Sometimes, the supermarket chocolate is more fun, and sometimes anything less than champagne would be an insult. If you had enough nerve, you could wear the cheap dress to the Ambassador’s soiree, but you might be more comfortable in the Dior. I’m not telling you which group I think Lucas belongs in, but both of the groups above have one striking thing in common. They’re both guilty pleasures, and Jennie Lucas is definitely a guilty pleasure.
She writes about men so brutal that sex is more like rape. She writes about fragile, helpless women, women who give everything up for the men they love. She takes familiar Harlequin tropes and squeezes every drop out of them.

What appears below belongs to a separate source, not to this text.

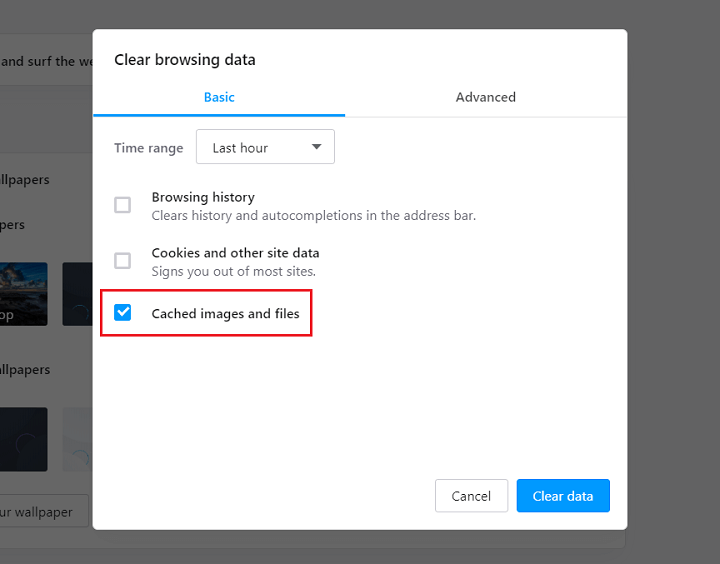Uncheck Cached images and files checkbox
Screen dimensions: 720x564
click(x=123, y=312)
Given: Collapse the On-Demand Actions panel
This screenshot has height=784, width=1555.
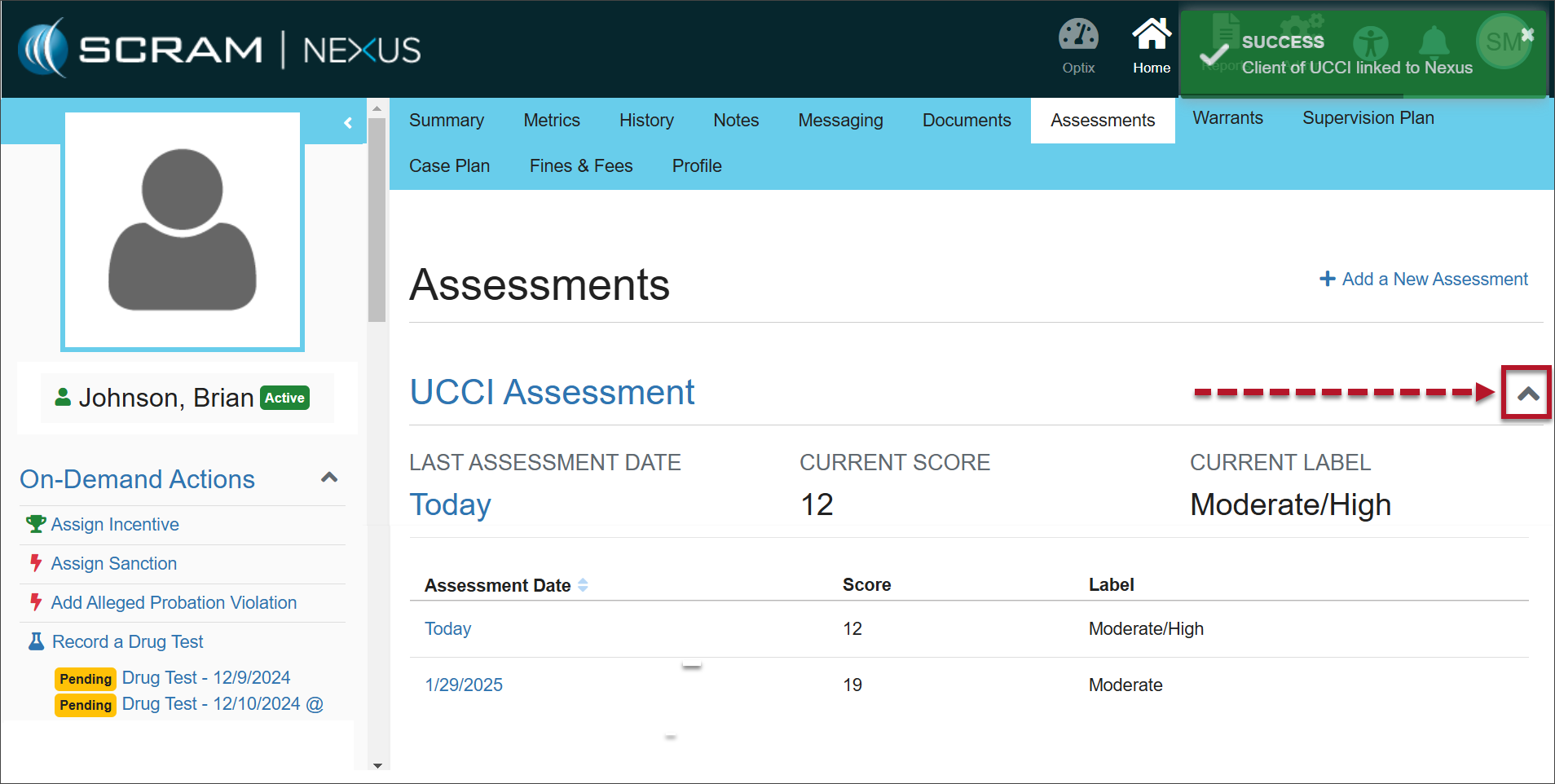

And that’s her secret. The other tropes that authors tentatively use and then make right with careful reasoning and logic, she tears through and wallows in them. Logic, shmogic. Like watching a hippopotamus taking a mudbath, reading her books is both repellent and glorious.
Reckless Night in Rio is no exception. In some ways it’s vintage Lucas. With any other writer I would have given up reading on the second chapter, but because it’s her, and because I know that reality isn’t on her agenda, I can take it.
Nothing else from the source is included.